I have lived so much of my life in some degree of that stress, that anxiety, that feeling of not being in control. The real benefit of GTD is that — if done right — it is essentially a cure for that feeling. Seriously, it is. Yes, it is a “personal productivity system”. Yes, it is a method for being better organized. But because it is those things, it is most importantly a way to live a happier life, to more fully exist in the moment, and here’s the kicker: it is a way to — at any given moment — feel okay about what you are not doing. Read that sentence again. Go ahead, I’ll wait.

One thing that I have learned in my thirty some-odd years of life is this: the vast majority of stress and anxiety that I feel is about what I’m not doing. Such stress is a terrible existential disease. It represents a divide between who we want to be and who we are.

If I know who I want to be, and I take time to understand how I can come to be that, it is much easier to be satisfied with who I am now.

Right now, I am a person doing the things that I recognize as components of projects. Those projects are themselves components of larger goals that I have for myself. Those goals are part of a vision of who I want to be.

It Isn’t Just About You, But…

If you take anything away from this scatter-brained preach-piece about productivity, let it be this: productivity, when done right, is not a selfish thing; it’s about calming your inner storm, so you can be infinitely calm and patient for others.

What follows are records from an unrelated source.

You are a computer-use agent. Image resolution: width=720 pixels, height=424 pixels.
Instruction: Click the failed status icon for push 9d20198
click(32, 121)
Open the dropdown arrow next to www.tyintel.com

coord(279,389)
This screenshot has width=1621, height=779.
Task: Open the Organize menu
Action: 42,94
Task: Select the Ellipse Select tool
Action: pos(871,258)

GTD and systems like it are about being as productive as possible — about getting all the things done you want to get done. But doing those things are ultimately a way to make a better life for yourself. And intimately tied up with making a great life yourself is making a great life for others — for and with others. It truly is not about you; it’s about others in your life. It’s about serving others, and giving of yourself. But it’s nearly impossible to effectively give of yourself when you are all out of sorts.

GTD, and systems like it, should serve the goal of getting you back in sorts, and keeping you there. Then, at long last, it can stop being about you, and start being about those whose lives are so big a part of yours.